It's hard to believe the day is halfway over! Thank you to our most recent group of NAPFA advisers.
Jean, to continue the prior response, how did you feel during the market soon after the Brexit vote? Instinct usually tells us to be defensive and protect what we have. Doing so would have caused you to miss a substantial recovery. If you had in fact gone to cash, do you think you would be able to reinvest at higher levels.
Joining us now will be Mark Wilson, Michael Gibney and Adam Leone. Welcome!
I am not aware of a reason but it is likely a futile exercise to look for reason in the tax code. Are you still working? If not, is you 401k plan more attractive than a self-directed IRA? Depending on the amount you wish to donate, this might tip the scales towards a rollover or a partial rollover.
Andy, the "4% rule" isn't much more than a very rough rule of thumb. There have been many studies that come up with slightly different results but most of them to not address the tax characteristics of the funds you are withdrawing. As you are aware, $40k from an IRA is not that same as $40k from an atter-tax cash account.
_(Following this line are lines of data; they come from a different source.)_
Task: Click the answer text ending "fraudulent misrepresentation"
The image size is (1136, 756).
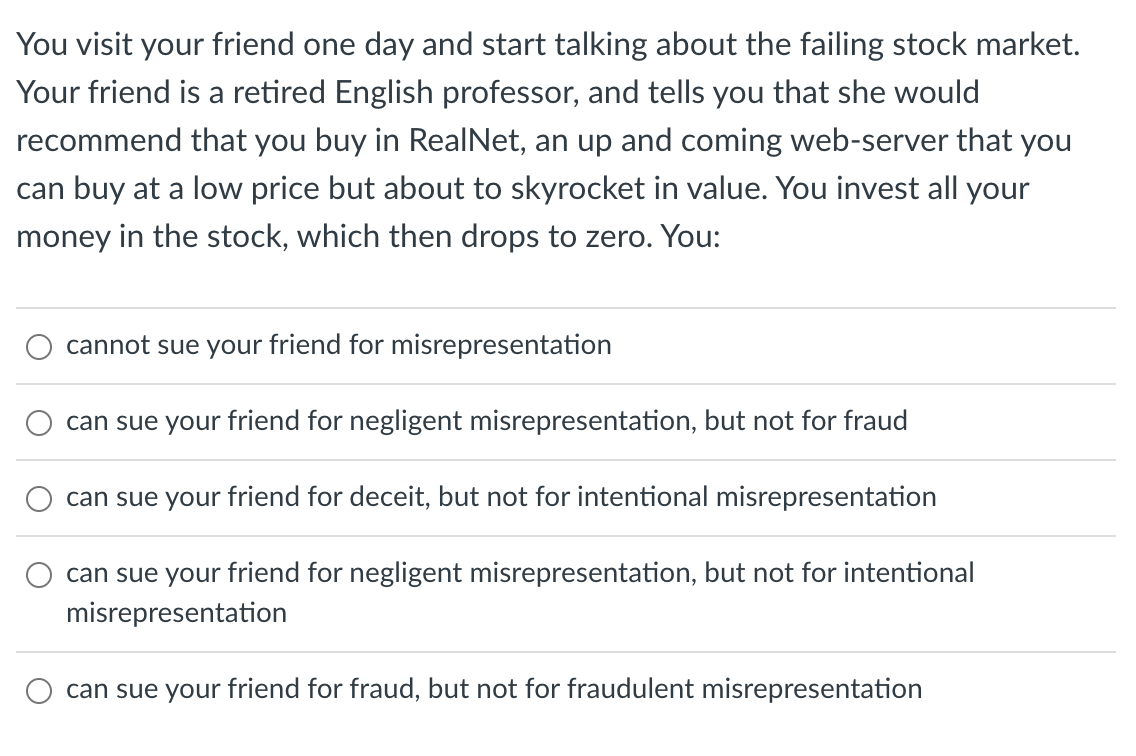Action: click(x=494, y=689)
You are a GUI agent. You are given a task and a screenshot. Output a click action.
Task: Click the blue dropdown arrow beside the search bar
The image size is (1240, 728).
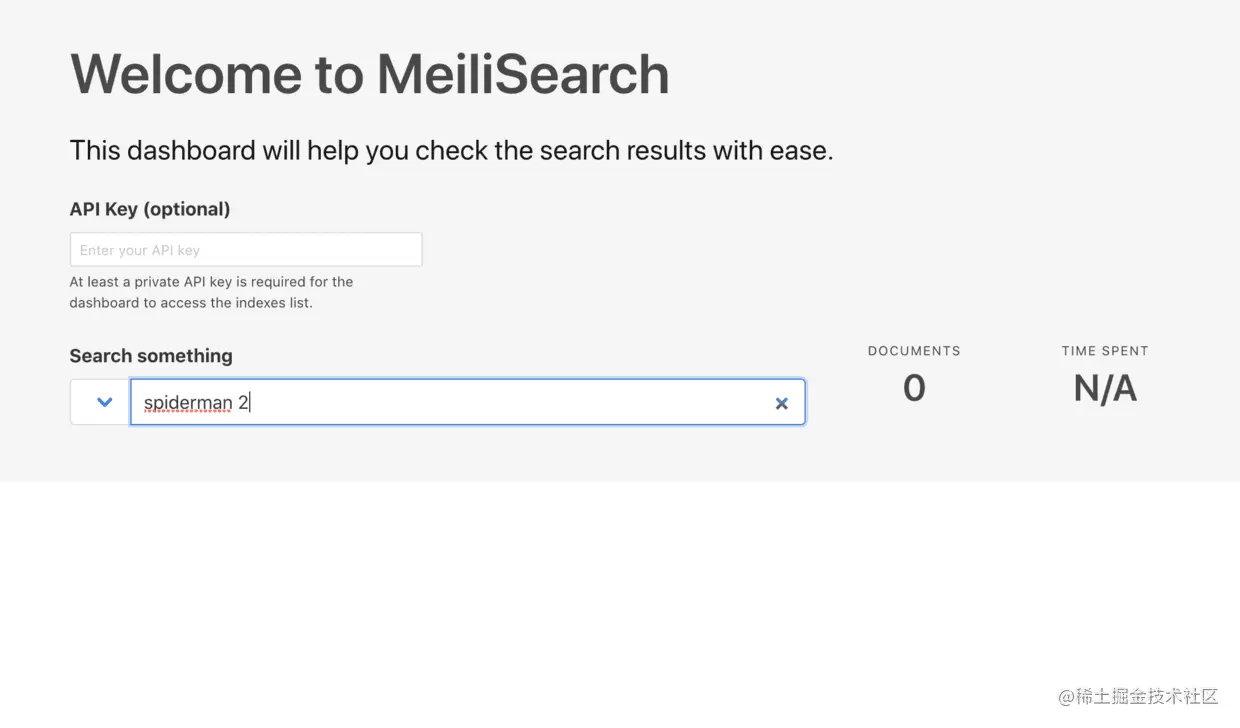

Gene, we are advocates for a diversified allocation across all market environments because it is exceedingly difficult to time the changing trends.
International stocks would have carried your portfolio during the 2000's but US stocks have been the leaders for the last several years. US stocks have felt richly valued relatively to International stocks for several years but nobody knows when the trends will change.
Brirt, I don't know of any books but that fact that you are thinking about it must be a good sign. Try to set new defaults for yourself; if you usually charge everything, try leaving your credit card home or simply hide it somewhere in your wallet so that you have to think a second longer before taking it out. If you spend cash too easily, set a budget and take out a specific amount each week or month. If you have $100 for the week, it may be easier to control your spending if you can see the physical money dwindling.
Eric, Hybrid policies can be tricky. The ones I have looked at could generally be described a compromise between life and LTC insurance. They are not the best option either need but if there are two needs and only enough premium to cover one, they can be appropriate. They are tricky to understand and compare so be sure to work with an agent or advisor you trust and ask lots of questions.
Eric, The articles will be helpful and my best advice it to work with an advisor or agent you trust. First try to define your goals and needs, then start to compare products.
Suzanne, is social security the $1k/month? If not, how much is your ss benefit?
Suzanne - Comfortably retiring is all about spending. I'd recommend you do a little work to figure out what you'll need to cover your monthly financial needs and wants. Compare that to the amounts you are receiving from your Social Security and pension to see what your investments have to generate. You can then see if you are on track.
Jerry, They will very likely be taxable if they are received while you are a resident of that state.
Jerry - (I'm not a tax professional, but...) You will pay state taxes when you become a permanent resident of a state that has income taxes.
Brad - If the RMDs will be used to cover your monthly spending, I like the "1/12 draw plan." If the funds are going to be resaved, November/December draws make sense to keep the tax deferral going as long as possible.
Jeery, all I can tell you is what I've read. Social security income in Washington is not taxed but withdrawals from retirement accounts. I couldn't find a quick answer on pensions but here is the contact info for the Oregon Dept of Revenue 800-356-4222 firstname.lastname@example.org
Brad - Withholding from your RMDs is generally less painful than writing estimated tax checks.
Good afternoon. I'm Bobbie Munroe, a NAPFA registered fee-only advisor. I'm looking forward to answering your questions this afternoon.
Good to "see" you Bobbie!
Hi Kyle -- The queue is pretty long, but we're working to get through as many questions as possible.
George - You are considering trying to time the market... a great strategy IF IT ACTUALLY WORKED. "The market timing Hall of Fame is empty." I'd recommend you look at how much you have invested in stocks/bonds/cash and change your allocation to one that is appropriate for your age, risk tolerance and goals. For example, you might target 40% in stocks and 60% in bonds/cash - if you are not there, change now. There are folks that have waited for a 20% pullback for five years and left a lot of gains on the table.
George, " However just in the last year there were two large drops ( aug 2015 and Jan 2016) which recovered in full." Exactly. And just since the beginning of the year which started horribly with BREXIT to follow in June, people who have stayed the course are probably up 5-7%. So your head understands the truth of it but you know your heart will hurt if you suffer a big loss. That is why it is so hard to do the right thing after a big drop. The question is how much do you NEED to make on your money to have the lifestyle you wish. I tell people why take any more risk than they need to to have everything they want....within reason of course. A financial planner could really help you answer this question.
Ed - Social Security makes adjustments for non-covered pensions. It sounds like you will be impacted. A visit to your local Social Security office (with an appointment) might be a good idea.
Bonnie - Find a fee-only advisor (www.napfa.org) that can work with you on an hourly basis to answer your questions, set up a spending plan and help you allocate your investments (in your best interest).